Only the lines from the start of the data below through the line that contains "Task: Select patient folder row 19" are to be copied, exactly and without pictures.

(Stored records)
================

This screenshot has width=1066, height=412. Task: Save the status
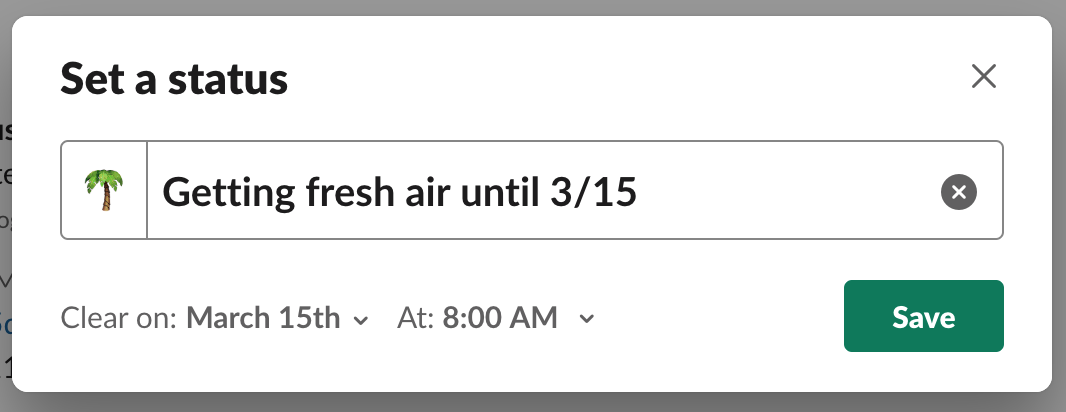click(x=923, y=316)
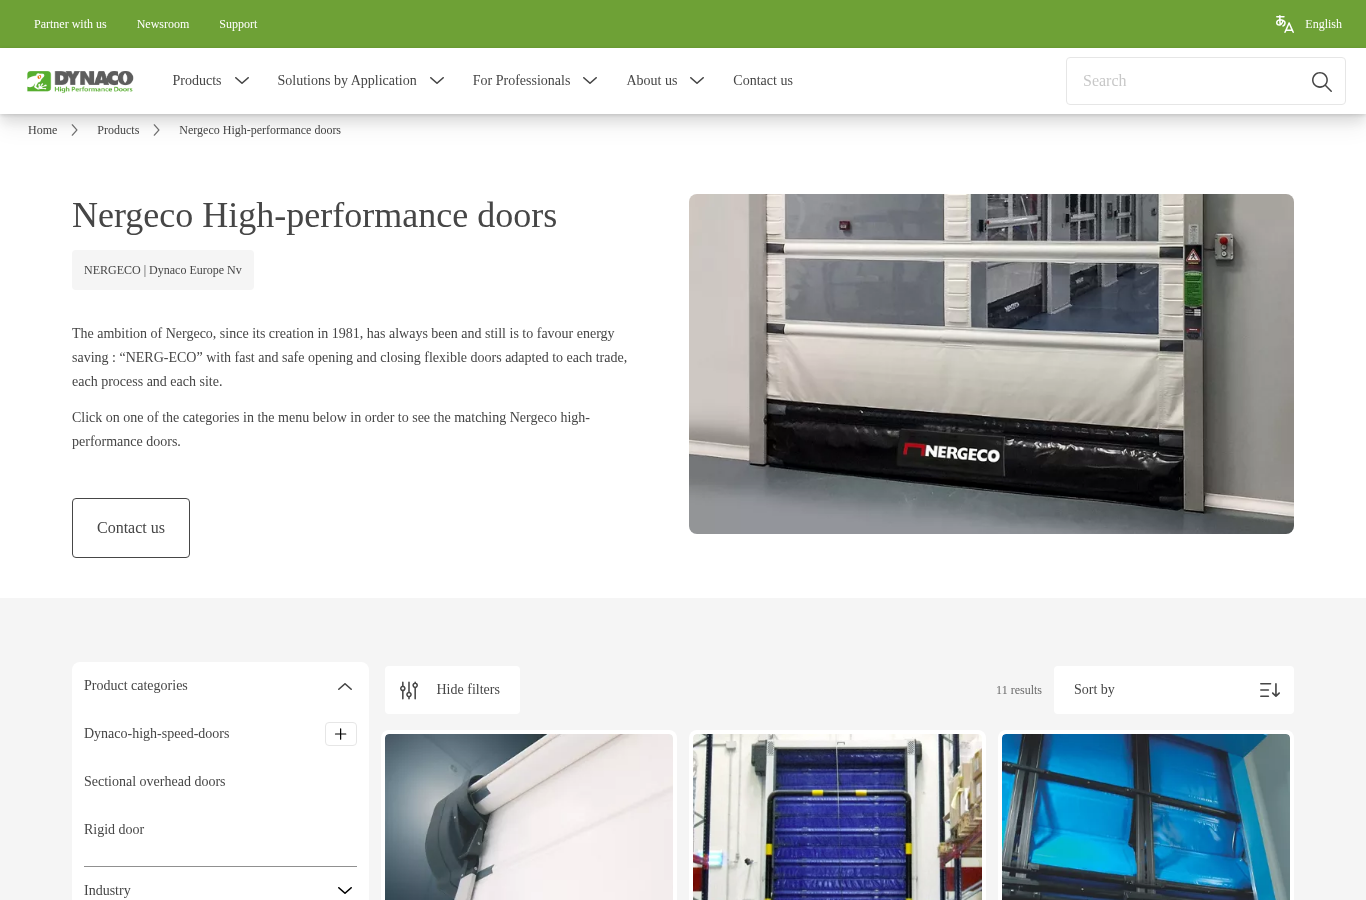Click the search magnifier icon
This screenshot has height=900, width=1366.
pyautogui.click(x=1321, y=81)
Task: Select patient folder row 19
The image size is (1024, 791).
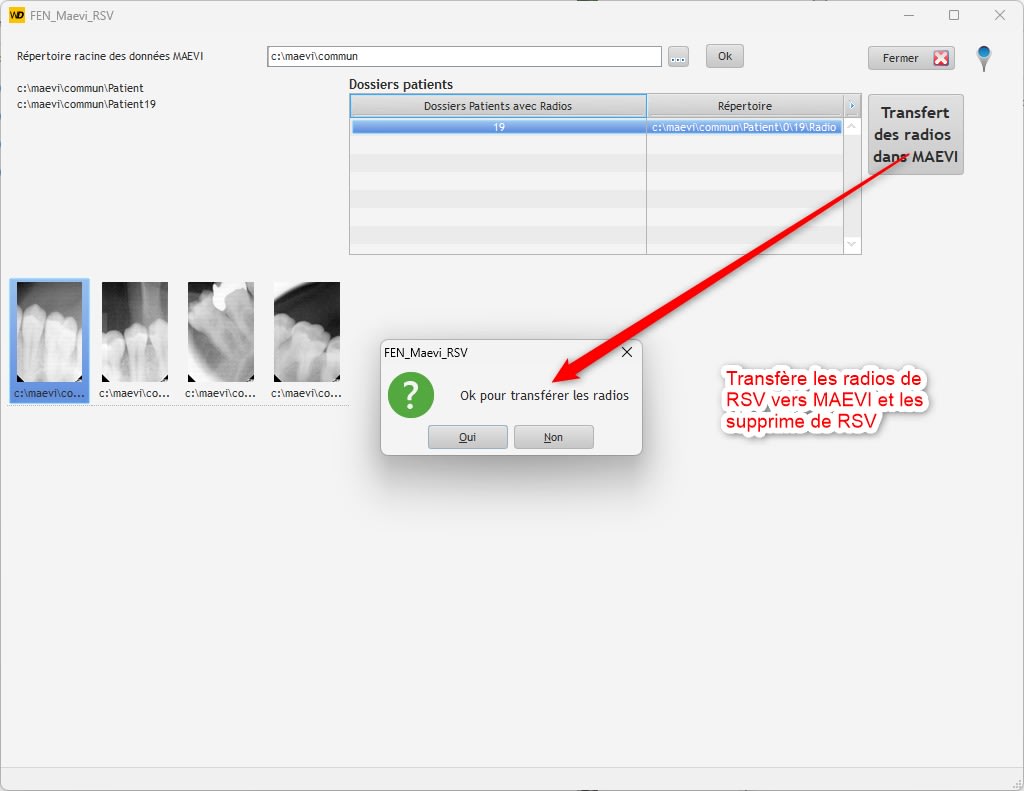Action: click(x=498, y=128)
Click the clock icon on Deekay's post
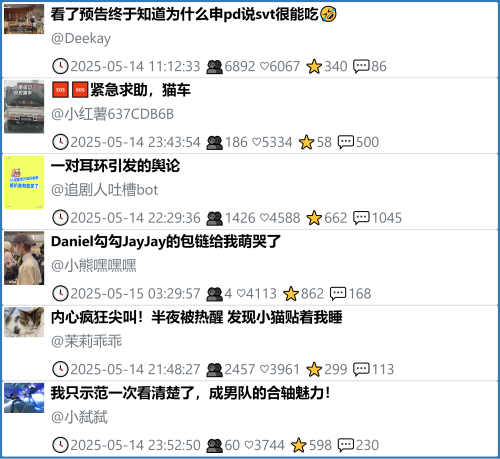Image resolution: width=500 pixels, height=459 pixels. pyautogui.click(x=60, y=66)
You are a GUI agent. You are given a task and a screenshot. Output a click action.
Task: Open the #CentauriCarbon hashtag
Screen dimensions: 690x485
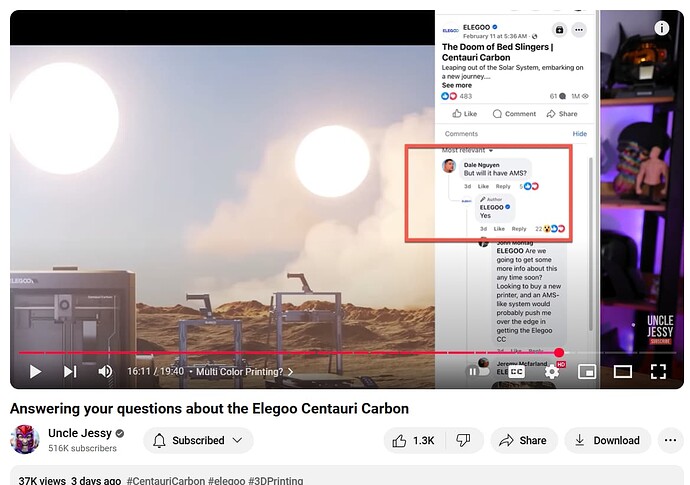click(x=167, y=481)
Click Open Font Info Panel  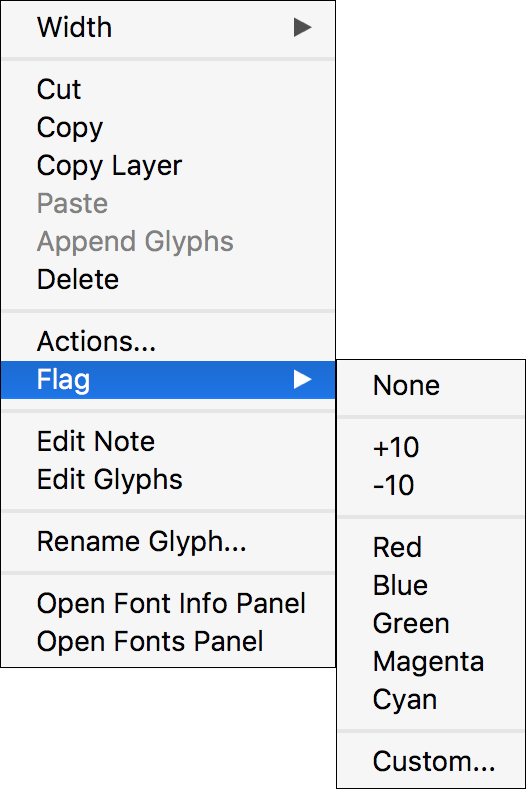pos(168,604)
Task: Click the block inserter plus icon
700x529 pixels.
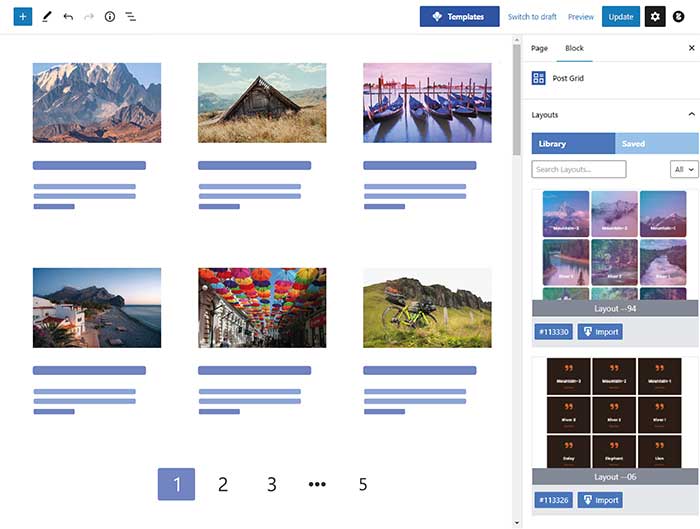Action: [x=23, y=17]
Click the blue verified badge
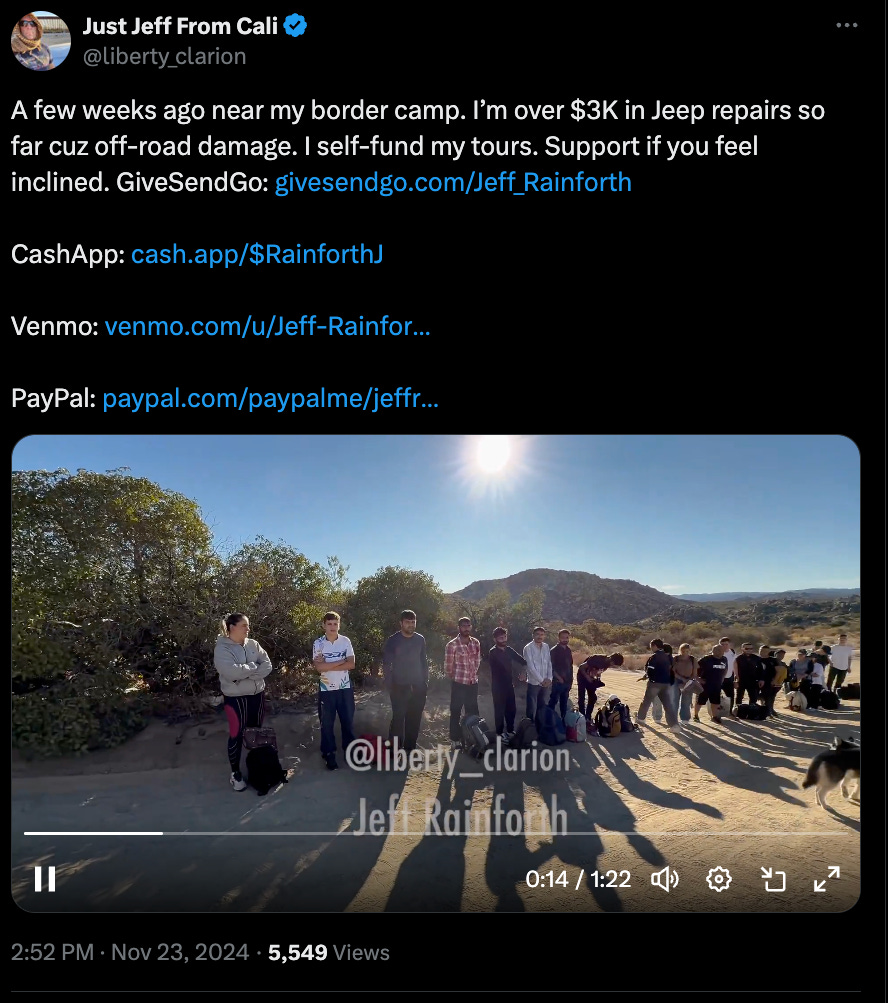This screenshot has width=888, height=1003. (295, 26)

================

◆ ANSWER BOX
This screenshot has width=1066, height=412. Task: Save the status
click(x=923, y=316)
Click the search magnifier icon
This screenshot has height=900, width=1366.
pyautogui.click(x=1321, y=81)
Task: Select patient folder row 19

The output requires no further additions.